KARACHI: Speakers at a session titled ‘Sindh speaks’ at the Karachi Literature Festival on Saturday discussed the reasons that affected Sindh’s resolute fiction and poetry, which, in the past, had been a vanguard in the struggle for the rights of Sindh and its people.

“There is enough noise, yet Sindh is silent,” said intellectual and activist Amar Sindhu, who moderated the KLF session.

The panellists said that in the past decades when Sindh was effectively silent, many found that deafening. The people of Sindh had been politically aware since the inception of Pakistan but they remained silent when the historical boundaries of the province were dissolved into the infamous One Unit.

“People remained silent at first but it was fiction and poetry of Sindh that gave them voice and finally Sindh’s poets and fiction writers caused popular uprising against One Unit during Gen Ayub Khan’s military rule,” said Ms Sindhu.

Similar role was played by Sindh’s writers and poets during Gen Ziaul Haq’s military rule, especially during the Movement for the Restoration of Democracy (MRD) in 1983 and then in 1986, said the panellists.

“There was a time when Sindh’s silence [was] clearly conveyed to the rest. But now there is enough clamour yet Sindh is silent,” said a panellist.

The speakers said that Sindh’s poetry of resistance had played a huge role in creating awareness about the issues of the province during the hard times of military rule.

But now, they agreed, “poets soliloquise, instead of speaking to people.”

Panellists, including writers Zaffar Junejo and Akash Ansari, poet Ahmed Solangi, and singer Saif Samejo, referred to a famous book of historian Mubarak Ali, Sindh — khamoshi ki awaz.

Ahmed Solangi said Sindh’s poetry was still resilient; however, the circumstances and situations had changed radically compared to what they had been decades earlier.

The panellists spoke on phenomenal poets like Shah Abdul Latif Bhitai and Shaikh Ayaz — both resisted the establishment and oppression of their times.

They said Sindhi society was changing with rapid urbanisation. However, one panellist said Sindhi poetry would lose its vigour without the rural setting that had been its traditional strength.

Mr Junejo said Sindhi novel, despite the fact that several popular novels had already been written by Ali Baba and other mainstream writers, was not harmonised with international standards. The genre, he said, was though not as popular as short fiction, it was still being written quite frequently.

Saif Samejo said there was cultural revival in Sindh where urban and rural cultures were fluid.

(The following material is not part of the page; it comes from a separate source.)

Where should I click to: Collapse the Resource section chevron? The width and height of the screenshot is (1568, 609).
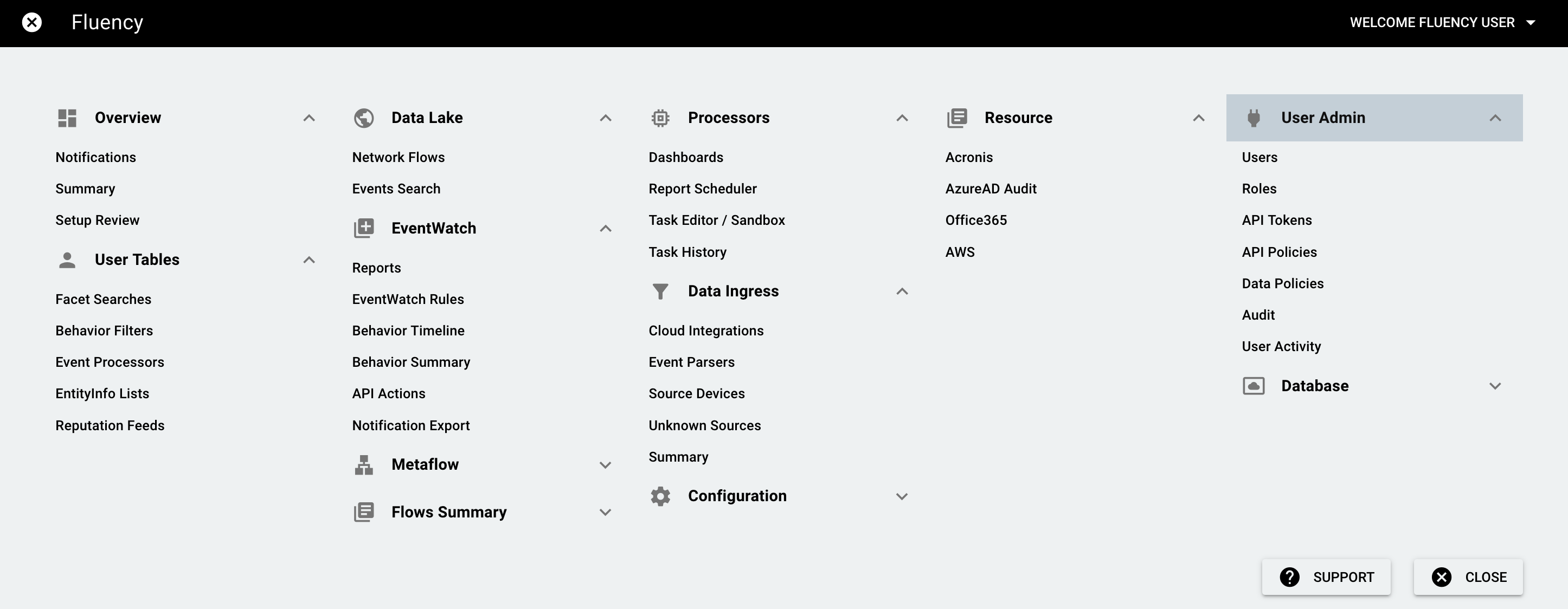pyautogui.click(x=1199, y=118)
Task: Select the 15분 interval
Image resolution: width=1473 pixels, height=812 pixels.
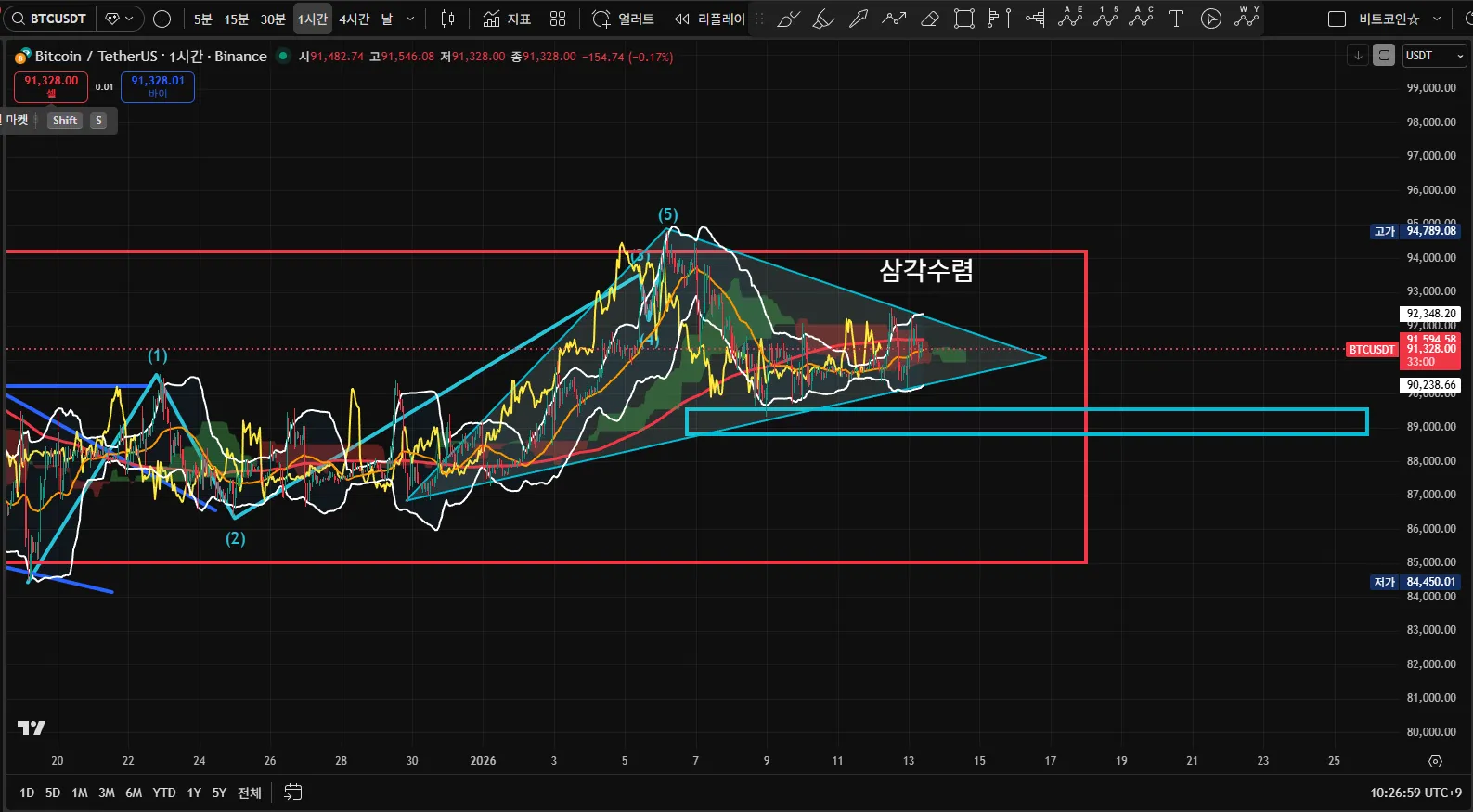Action: pos(237,19)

He said music had virtually replaced poetry and fiction nowadays.

“Now artists are conversing with Sindh like poets and writers had been doing in the past.”

Noorul Huda Shah, who presided over the session, said the noise, which had plagued Sindh, had actually affected the whole country. “People have not yet forged unity with each other, and until they do so that noise will not allow them to listen to each other clearly,” she said.